The Sky at Night Situation

Last night, having been alerted to the imminence of some sort of ‘ids’ appearing in the sky (I think they were Orionids, but I’ll look it up in a minute) I went out to look at the night.  The darkness is practically total here; apart from a couple of security lights set off by the occasional cat, there’s nothing to pierce it but the stars.

Orionids.  That’s it – which presumably means they’re connected to Orion, though I’m not sure why.  They are remnants of Halley’s comet, streaking across the sky.

Here’s a picture from 4 days ago:

I never really took to astronomy, though my mother was very keen and used to get us up in the middle of the night to watch an eclipse or check out Orion’s position in the sky.  Besides ‘Dad’s Army’, ‘The Sky at Night’ was her favourite programme and she would always stay up to the ungodly hour of 11.30 to watch the squint-eyed Patrick Moore talk in breathless tones about what Mars was up to these days and what you could see this month, whether you had a top-of-the-range telescope or just a pair of naked eyes.  Fascist though he supposedly was, you couldn’t help liking Patrick Moore – and in later years it was quite touching to see his grizzled head next to the long curly locks of Queen guitarist Brian May, also a very keen astronomer.

Like I say, I never really took to astronomy.  It’s one of those things I think I ought to take an interest in but somehow I don’t, much – I don’t know why.  In theory I am interested by the movements of stars and planets, but in practise when OH utters some universe-shattering piece of information about them (I’m sure I’ve given plenty of examples in previous posts) I can’t summon that much enthusiasm.

But it’s not because I don’t feel anything when I look at the stars.  On the contrary, I feel a sense of distance and a sense of closeness.  I feel lonely and I feel connected: I feel a sense of wonder and a sense of ignorance.  And last night, as I spotted Mars so clear and blinking and red like a small, faraway sun, and recognised both Orion and the Plough but not much else, I felt a profound sense of belonging to the entire universe.  We are stardust, after all, as the song reminds us; the blood of the stars flows in our veins.  We are connected to everything and everything is connected to us – and recognising that matters a great deal more than recognising a constellation which is, after all, a random pattern which depends on where you are standing.

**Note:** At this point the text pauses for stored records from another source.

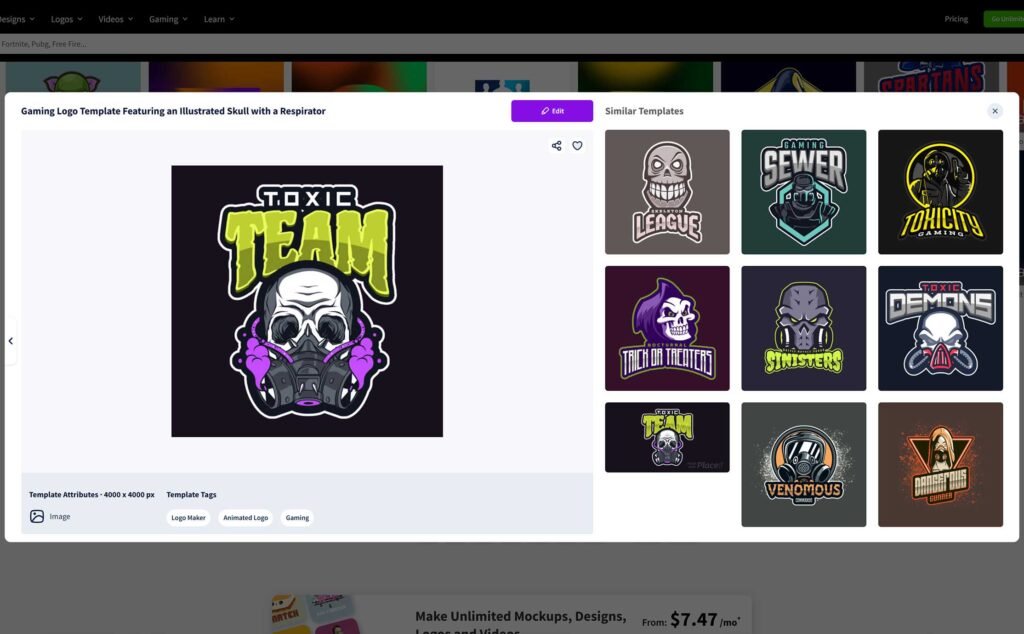Viewport: 1024px width, 634px height.
Task: Expand the Logos dropdown menu
Action: pyautogui.click(x=66, y=19)
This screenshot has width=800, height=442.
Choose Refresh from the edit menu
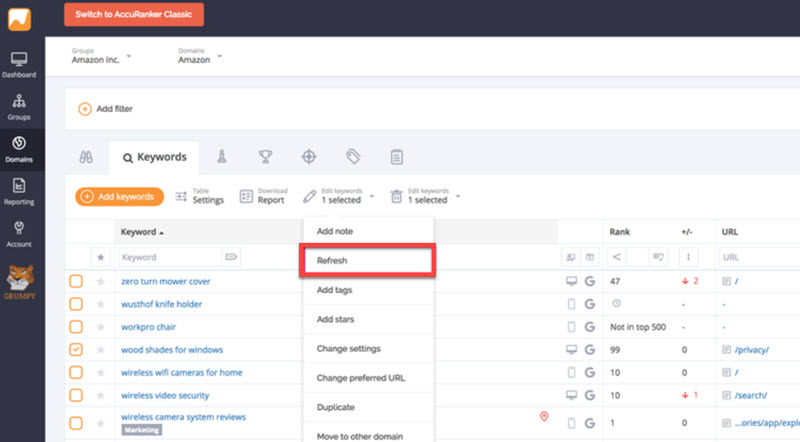click(367, 259)
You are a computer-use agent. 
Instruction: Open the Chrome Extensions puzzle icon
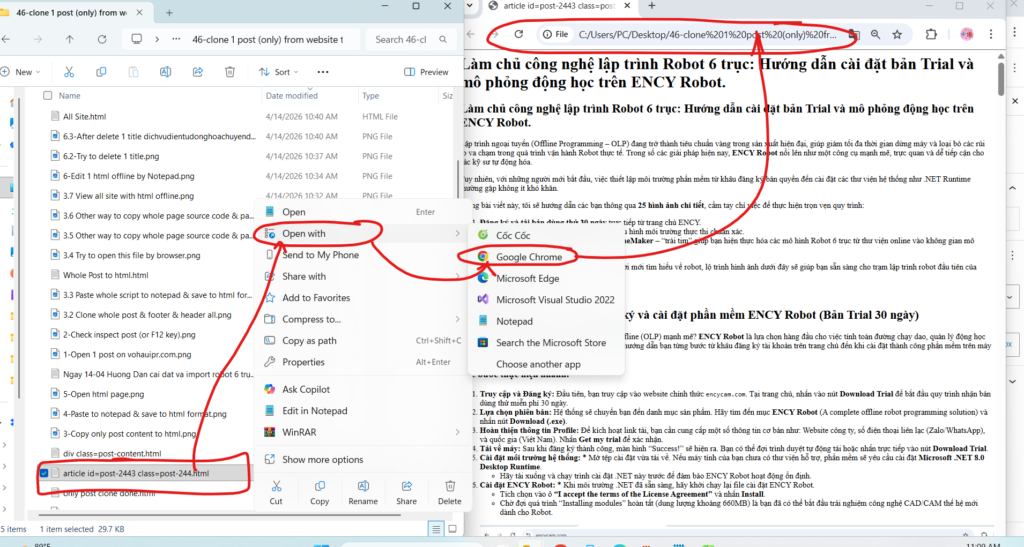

Anyway, here’s a fascinating bio of Patrick Moore in all his glory: racist, sexist and homophobic (though not in public) but also generous, dedicated and with a terrific ability to make fun of himself.

And here’s his final programme, recorded shortly before he died:

And let’s not forget his facility on the xylophone:

And here’s Ronnie Barker doing a brilliant skit:

And here he is playing along with John Colshaw:


RIP, Patrick, whichever planet you’re on.

Kirk out

Mags and Bags and Fag-Hags

Now, you won’t believe this but I used to be a fag-hag.  Yes, at one point I was a 20-a-day person: there weren’t many brands I hadn’t tried at one time, from Disque Bleu (throat-scorching) to Silk Cut (pointless) and just about everything in between.  I usually settled for B&H, being seduced by the shiny gold packaging – but latterly I began to roll my own as it was a lot cheaper and you got the buzz much faster.  I smoked for ten years before giving it up – in the main because I couldn’t afford it, but also because I realised, as anyone eventually must, the damage it was doing to my health.  A couple of years later I started doing yoga – and I’ve never looked back.  I now have a generally disgustingly healthy lifestyle, what with being veggie and eating lots of fresh veg, not having a car, and doing yoga every day.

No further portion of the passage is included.